Alt Bureau Data: It is Not the Play for Credit Cards in Today’s Market

Credit card lending is a pretty fair game; you probably could not identify a good example of red-lining or discriminatory lending. Part is due to the 1974 Equal Credit Opportunity Act of 1974 and also the practicality of credit card lending. Credit card lending does not care where you live, what your values are or lifestyle is, or much anything more than your credit score, payment history, and ability to repay.

Volume and numbers drive the credit card business. If you slot into a certain set of underwriting criterion, you get a pre-defined line of credit.

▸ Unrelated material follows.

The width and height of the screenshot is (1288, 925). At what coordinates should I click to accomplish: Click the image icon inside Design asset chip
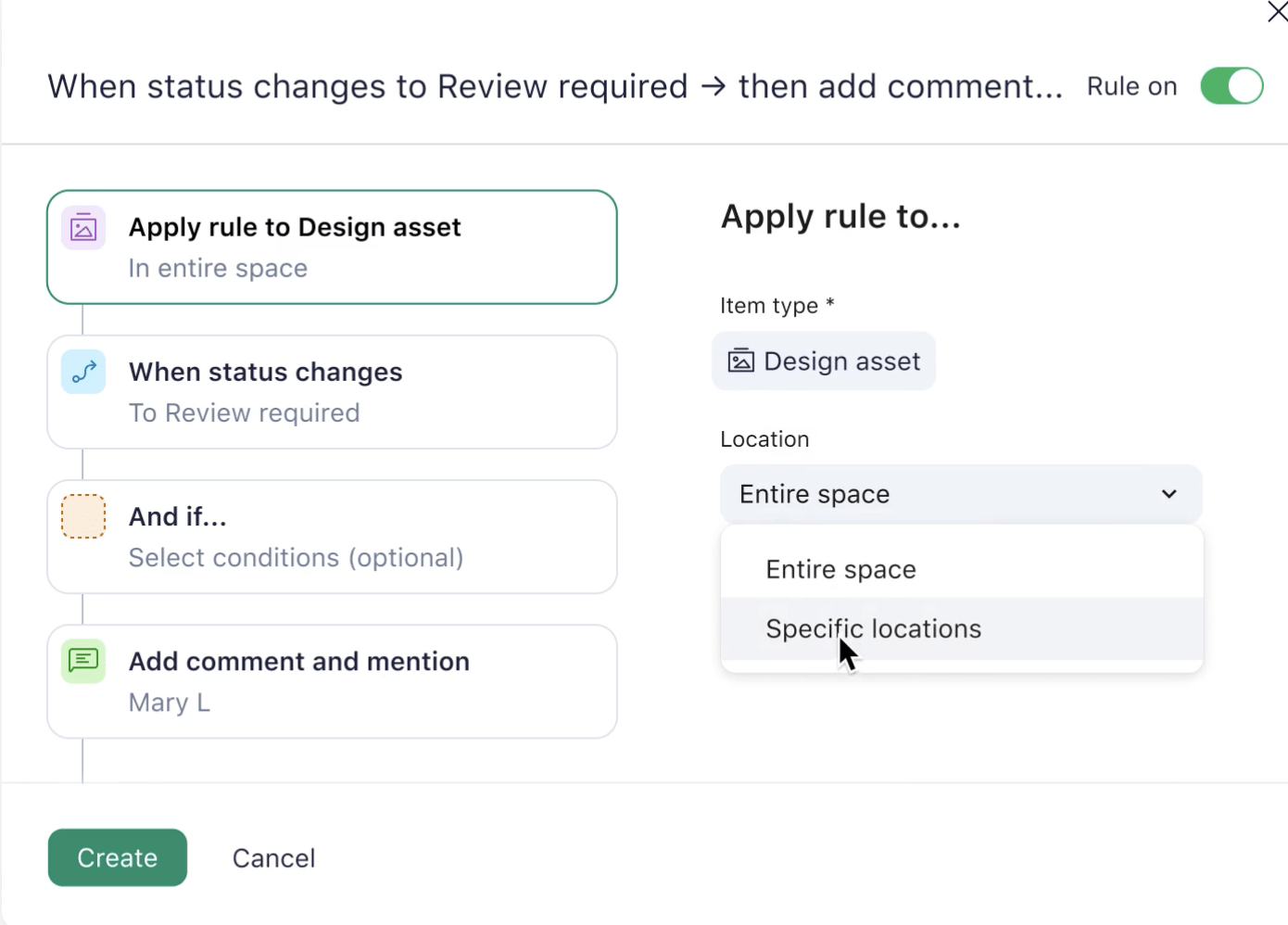(741, 361)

An opinion piece in today’s Credit Union Journal talks to using alternative data at credit unions. We disagree for a variety of reasons.  The claims are:

  • But its benefits extend far beyond risk mitigation, with advanced alternative credit scoring models providing the basis for extending credit to roughly 6 million consumers who were previously unable to attain a credit score.
  • The Consumer Financial Protection Bureau (CFPB) estimates that 45 million Americans struggle to secure a loan because of insufficient credit history.
  • The bureau also found that one in ten adults have zero credit history with any of the “big three” credit bureaus. Alternative data can help them create digital footprints — and is now seen as a chief driver in enabling financial inclusion — that financial service providers can capture and analyze to reach consumers with commercially viable services.

That is all fine and dandy. However, credit cards, whether issued by large banks, middle tier community banks, or credit unions, must run on a business model. On the top end, you need to process applications.  Underwriting must follow a rigorous, albeit fast, decision process on creditworthiness to set appropriate interest rates.

These decisions must consider historical trends and future economic expectations. If experience is that a 700 FICO cutoff will yield writeoffs of say 3.5%, then if you drop that threshold to 680, expect the write-off rate to surge. Tighten it up and use a 740 score, you will see lower losses and less volume.

It isn’t rocket science; it is good old fashioned lending, automated to make the volumes flow.

The article builds a case for alternative bureau data when the customer has a limited credit bureau profile:

  • Arguably, the dominant source of alternative data is payment history records from utilities and telecommunications service providers.
  • Consider the insights into credit risk that creditors and lenders can gain through access to a consumer’s name and address, payment due date, the actual date of the payment, the amount due and the amount paid.
  • This level of data can add to a profile and create a more comprehensive picture of an individual and their ability to manage timely payments.

It is easy to suggest tampering with current industry standards that require credit files. Right now, using the conservative methods in play today, issuers can tweak underwriting to reduce risk or tolerate more risk on a controlled basis.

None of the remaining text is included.